Nothing but the lines from the one that contains "Screen dimensions: 952x1245" through the end of the data should be reproduced, and each must match exactly.

[Start of section]

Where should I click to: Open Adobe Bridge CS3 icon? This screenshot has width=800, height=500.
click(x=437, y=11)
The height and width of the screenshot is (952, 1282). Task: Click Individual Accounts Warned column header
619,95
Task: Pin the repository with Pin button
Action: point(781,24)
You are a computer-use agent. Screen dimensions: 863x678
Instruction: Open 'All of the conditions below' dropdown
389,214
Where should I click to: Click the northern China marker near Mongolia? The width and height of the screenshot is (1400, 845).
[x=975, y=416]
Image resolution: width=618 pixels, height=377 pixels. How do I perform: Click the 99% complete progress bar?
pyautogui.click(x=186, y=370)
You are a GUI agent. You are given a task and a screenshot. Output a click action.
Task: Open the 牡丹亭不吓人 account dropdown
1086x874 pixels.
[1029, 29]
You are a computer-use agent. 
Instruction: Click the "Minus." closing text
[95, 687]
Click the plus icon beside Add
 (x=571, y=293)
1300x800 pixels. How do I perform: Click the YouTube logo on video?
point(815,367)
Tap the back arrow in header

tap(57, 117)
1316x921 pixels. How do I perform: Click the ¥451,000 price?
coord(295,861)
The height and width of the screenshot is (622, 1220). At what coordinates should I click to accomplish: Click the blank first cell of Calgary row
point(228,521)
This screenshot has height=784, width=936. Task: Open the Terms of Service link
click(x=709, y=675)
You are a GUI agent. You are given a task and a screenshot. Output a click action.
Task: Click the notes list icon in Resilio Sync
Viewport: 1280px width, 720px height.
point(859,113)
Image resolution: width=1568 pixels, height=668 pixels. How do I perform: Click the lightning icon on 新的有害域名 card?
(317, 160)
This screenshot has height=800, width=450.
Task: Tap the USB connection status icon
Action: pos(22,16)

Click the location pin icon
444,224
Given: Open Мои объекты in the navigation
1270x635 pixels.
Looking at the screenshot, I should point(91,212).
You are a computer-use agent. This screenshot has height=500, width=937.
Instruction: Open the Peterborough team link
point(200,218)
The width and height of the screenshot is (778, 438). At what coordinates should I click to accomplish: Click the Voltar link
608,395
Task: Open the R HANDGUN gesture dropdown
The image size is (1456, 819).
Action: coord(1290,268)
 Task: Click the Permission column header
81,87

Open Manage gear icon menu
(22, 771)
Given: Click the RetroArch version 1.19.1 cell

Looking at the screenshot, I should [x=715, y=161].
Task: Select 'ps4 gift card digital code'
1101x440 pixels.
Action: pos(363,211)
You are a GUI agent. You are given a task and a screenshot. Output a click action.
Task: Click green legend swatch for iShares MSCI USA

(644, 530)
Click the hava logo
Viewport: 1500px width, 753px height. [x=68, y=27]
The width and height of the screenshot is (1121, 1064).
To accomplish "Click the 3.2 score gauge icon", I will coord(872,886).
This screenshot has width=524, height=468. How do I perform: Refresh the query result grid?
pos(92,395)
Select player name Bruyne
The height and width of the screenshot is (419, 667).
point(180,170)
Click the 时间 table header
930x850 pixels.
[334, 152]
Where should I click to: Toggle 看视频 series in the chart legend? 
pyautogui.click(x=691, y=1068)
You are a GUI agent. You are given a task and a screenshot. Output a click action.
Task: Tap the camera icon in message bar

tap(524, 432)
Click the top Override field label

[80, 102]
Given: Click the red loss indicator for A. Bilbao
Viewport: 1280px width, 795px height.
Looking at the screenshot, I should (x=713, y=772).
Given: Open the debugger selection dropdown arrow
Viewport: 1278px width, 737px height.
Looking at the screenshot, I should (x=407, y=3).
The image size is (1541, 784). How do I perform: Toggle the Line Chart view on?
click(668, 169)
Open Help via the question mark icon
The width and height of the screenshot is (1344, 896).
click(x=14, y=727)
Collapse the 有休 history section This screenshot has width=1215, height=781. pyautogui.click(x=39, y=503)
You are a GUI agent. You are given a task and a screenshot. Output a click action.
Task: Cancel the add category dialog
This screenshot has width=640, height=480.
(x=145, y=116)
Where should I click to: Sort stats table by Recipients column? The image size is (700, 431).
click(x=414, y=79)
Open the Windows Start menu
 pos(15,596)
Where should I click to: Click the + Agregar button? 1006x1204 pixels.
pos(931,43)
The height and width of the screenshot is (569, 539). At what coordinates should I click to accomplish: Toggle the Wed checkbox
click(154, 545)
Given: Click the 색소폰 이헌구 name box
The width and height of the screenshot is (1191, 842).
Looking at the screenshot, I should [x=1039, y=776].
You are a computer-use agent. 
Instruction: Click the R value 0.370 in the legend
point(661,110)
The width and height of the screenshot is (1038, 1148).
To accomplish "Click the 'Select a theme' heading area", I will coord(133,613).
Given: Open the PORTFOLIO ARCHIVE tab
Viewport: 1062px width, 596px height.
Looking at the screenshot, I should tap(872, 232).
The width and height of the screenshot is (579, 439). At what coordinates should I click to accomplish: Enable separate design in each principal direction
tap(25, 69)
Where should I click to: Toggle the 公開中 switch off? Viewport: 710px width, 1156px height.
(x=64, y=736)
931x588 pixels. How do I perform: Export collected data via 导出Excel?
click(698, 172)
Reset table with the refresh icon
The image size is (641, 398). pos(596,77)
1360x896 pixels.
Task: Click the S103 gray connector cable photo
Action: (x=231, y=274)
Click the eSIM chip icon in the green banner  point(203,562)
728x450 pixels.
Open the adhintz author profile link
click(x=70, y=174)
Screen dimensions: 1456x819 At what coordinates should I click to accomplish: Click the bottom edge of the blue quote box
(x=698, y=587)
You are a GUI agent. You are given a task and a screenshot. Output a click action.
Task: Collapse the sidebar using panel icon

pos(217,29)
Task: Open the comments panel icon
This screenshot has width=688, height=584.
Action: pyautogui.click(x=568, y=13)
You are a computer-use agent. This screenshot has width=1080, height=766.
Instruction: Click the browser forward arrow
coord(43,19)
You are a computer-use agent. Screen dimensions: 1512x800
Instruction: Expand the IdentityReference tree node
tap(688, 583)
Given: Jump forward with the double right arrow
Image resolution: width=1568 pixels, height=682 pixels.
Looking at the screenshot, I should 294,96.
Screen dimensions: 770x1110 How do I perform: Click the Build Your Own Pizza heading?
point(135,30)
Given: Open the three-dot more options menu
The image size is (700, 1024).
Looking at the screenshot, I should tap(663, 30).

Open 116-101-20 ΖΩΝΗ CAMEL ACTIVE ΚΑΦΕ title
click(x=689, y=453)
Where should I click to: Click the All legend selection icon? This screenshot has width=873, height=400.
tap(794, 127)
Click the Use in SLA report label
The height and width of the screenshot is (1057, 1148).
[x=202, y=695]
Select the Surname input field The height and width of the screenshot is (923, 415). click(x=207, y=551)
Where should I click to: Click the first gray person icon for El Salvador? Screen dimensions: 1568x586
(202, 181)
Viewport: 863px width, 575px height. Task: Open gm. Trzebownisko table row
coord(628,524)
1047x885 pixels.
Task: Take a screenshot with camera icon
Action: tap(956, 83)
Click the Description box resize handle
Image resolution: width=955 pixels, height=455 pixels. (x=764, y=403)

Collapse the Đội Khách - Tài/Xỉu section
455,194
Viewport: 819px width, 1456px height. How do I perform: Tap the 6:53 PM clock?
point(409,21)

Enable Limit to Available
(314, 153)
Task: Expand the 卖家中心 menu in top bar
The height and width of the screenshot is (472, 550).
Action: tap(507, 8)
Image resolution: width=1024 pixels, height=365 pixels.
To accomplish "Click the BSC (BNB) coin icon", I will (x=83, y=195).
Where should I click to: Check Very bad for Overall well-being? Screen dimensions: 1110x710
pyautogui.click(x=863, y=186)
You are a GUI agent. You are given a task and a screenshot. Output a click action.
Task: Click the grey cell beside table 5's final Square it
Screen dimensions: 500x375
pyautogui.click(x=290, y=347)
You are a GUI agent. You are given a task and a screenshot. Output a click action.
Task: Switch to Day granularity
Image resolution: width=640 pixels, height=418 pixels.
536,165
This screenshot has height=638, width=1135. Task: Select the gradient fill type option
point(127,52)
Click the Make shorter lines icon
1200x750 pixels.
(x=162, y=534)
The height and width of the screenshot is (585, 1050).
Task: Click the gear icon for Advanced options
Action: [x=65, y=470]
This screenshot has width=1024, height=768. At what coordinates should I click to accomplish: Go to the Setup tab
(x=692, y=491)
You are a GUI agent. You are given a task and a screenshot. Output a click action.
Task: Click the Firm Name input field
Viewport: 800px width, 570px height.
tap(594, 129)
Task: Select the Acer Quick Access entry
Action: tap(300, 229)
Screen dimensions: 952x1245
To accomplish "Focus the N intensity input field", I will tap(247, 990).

[End of section]

RESPONSE TO THE TASK:
Screen dimensions: 952x1245
To accomplish "Focus the N intensity input field", I will tap(247, 990).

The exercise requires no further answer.